▶ Texto proporcionado
__________________________________________________

El hogar de todos

Un recorrido por los diferentes significados de la palabra hogar y los caminos que nos abren para pensar nuestro presente y futuro.

Cabaña de vaqueros después de una tormenta de nieve en las montañas cerca de Aspen, Colorado, 1941

Cabaña de vaqueros después de una tormenta de nieve en las montañas cerca de Aspen, Colorado, 1941 | Marion Post Wolcott, Library of Congress | Dominio público

Un hogar no es una simple vivienda. En él buscamos protección y seguridad, pero también puede albergar tinieblas y misterio. Ya sea para referirnos a una pequeña barraca o a todo nuestro planeta, el hogar puede ser un punto de partida (o de regreso) para pensar nuestro mundo. Esta es la primera entrega de la trilogía de artículos inspirada en una cita de Michel Serres: «Planeta: ¡laboratorio, hábitat y altar!». 

Echando un simple vistazo a mi casa, me quedé sorprendido, y también algo horrorizado, al darme cuenta de lo poco que sabía sobre el mundo doméstico que me rodeaba.

__________________________________________________

▶ Extractos de datos
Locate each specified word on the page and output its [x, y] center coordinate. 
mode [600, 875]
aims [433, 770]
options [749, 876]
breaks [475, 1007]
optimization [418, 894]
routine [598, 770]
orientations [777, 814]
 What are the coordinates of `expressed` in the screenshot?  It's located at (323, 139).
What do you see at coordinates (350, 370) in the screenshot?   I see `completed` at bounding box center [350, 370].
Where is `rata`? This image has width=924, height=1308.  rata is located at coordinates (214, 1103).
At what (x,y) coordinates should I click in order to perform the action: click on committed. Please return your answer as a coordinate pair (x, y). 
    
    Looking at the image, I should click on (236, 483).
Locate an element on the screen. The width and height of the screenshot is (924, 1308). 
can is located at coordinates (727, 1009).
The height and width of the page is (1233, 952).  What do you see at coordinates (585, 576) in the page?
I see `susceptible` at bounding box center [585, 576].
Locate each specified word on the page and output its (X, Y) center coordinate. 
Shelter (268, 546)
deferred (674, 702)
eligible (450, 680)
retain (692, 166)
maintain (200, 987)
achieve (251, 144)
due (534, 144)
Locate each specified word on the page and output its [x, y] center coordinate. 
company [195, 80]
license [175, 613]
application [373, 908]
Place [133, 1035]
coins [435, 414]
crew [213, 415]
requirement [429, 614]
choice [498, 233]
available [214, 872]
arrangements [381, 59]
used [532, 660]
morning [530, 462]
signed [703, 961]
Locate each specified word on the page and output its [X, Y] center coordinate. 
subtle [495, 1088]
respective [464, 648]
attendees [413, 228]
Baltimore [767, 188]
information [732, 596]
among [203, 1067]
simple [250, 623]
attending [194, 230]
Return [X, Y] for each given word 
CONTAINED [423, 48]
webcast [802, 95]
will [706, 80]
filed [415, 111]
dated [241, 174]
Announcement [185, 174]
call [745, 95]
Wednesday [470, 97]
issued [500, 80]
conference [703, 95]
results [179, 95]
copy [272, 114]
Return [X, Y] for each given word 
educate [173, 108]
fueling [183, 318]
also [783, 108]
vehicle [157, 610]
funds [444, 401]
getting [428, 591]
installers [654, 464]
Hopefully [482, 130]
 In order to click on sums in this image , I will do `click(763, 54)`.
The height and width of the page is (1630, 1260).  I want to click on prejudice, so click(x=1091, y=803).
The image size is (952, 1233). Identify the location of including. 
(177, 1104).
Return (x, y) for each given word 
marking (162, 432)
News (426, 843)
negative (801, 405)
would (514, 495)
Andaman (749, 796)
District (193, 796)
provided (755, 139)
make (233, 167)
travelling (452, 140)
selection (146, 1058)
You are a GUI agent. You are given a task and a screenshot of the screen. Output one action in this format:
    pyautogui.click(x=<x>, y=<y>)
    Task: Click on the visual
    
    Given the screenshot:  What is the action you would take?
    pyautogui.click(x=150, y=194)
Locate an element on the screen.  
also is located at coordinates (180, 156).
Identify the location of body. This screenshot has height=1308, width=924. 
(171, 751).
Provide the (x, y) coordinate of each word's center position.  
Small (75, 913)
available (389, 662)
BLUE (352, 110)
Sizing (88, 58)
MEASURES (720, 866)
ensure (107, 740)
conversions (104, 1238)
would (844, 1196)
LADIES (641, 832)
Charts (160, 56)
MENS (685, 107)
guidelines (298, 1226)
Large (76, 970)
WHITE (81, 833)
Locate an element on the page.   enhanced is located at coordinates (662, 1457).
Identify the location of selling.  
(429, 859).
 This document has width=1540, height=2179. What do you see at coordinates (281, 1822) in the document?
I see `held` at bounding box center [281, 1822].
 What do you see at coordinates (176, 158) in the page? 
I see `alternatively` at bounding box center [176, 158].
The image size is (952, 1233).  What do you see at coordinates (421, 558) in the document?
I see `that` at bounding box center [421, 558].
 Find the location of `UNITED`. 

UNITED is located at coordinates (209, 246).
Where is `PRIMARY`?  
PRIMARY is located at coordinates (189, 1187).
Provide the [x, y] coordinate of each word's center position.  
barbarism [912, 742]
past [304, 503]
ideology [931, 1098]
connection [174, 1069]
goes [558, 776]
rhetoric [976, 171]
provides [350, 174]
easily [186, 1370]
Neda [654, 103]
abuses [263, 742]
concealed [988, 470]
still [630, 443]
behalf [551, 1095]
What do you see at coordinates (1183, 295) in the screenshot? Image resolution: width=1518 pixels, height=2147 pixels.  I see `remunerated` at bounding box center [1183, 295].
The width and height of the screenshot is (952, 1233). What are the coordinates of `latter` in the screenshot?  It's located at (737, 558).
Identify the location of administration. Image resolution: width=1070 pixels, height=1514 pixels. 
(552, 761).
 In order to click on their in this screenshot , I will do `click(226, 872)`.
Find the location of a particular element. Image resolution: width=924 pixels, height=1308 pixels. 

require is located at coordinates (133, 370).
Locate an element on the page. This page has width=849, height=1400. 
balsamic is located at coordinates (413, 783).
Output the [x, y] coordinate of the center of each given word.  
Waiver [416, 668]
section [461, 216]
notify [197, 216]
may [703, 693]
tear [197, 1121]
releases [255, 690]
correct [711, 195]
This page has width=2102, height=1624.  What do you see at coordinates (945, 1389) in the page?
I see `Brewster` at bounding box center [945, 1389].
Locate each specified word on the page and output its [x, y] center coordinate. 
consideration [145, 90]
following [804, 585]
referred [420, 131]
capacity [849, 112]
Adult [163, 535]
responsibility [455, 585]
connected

__________________________________________________

▶ Tarea de trabajo
Transcribe completo y sin ningún cambio el texto sobre el hogar. Trabaja únicamente con el texto sobre el hogar, sin recurrir a las líneas.

▶ Solución del ejercicio
El hogar de todos

Un recorrido por los diferentes significados de la palabra hogar y los caminos que nos abren para pensar nuestro presente y futuro.

Cabaña de vaqueros después de una tormenta de nieve en las montañas cerca de Aspen, Colorado, 1941

Cabaña de vaqueros después de una tormenta de nieve en las montañas cerca de Aspen, Colorado, 1941 | Marion Post Wolcott, Library of Congress | Dominio público

Un hogar no es una simple vivienda. En él buscamos protección y seguridad, pero también puede albergar tinieblas y misterio. Ya sea para referirnos a una pequeña barraca o a todo nuestro planeta, el hogar puede ser un punto de partida (o de regreso) para pensar nuestro mundo. Esta es la primera entrega de la trilogía de artículos inspirada en una cita de Michel Serres: «Planeta: ¡laboratorio, hábitat y altar!». 

Echando un simple vistazo a mi casa, me quedé sorprendido, y también algo horrorizado, al darme cuenta de lo poco que sabía sobre el mundo doméstico que me rodeaba.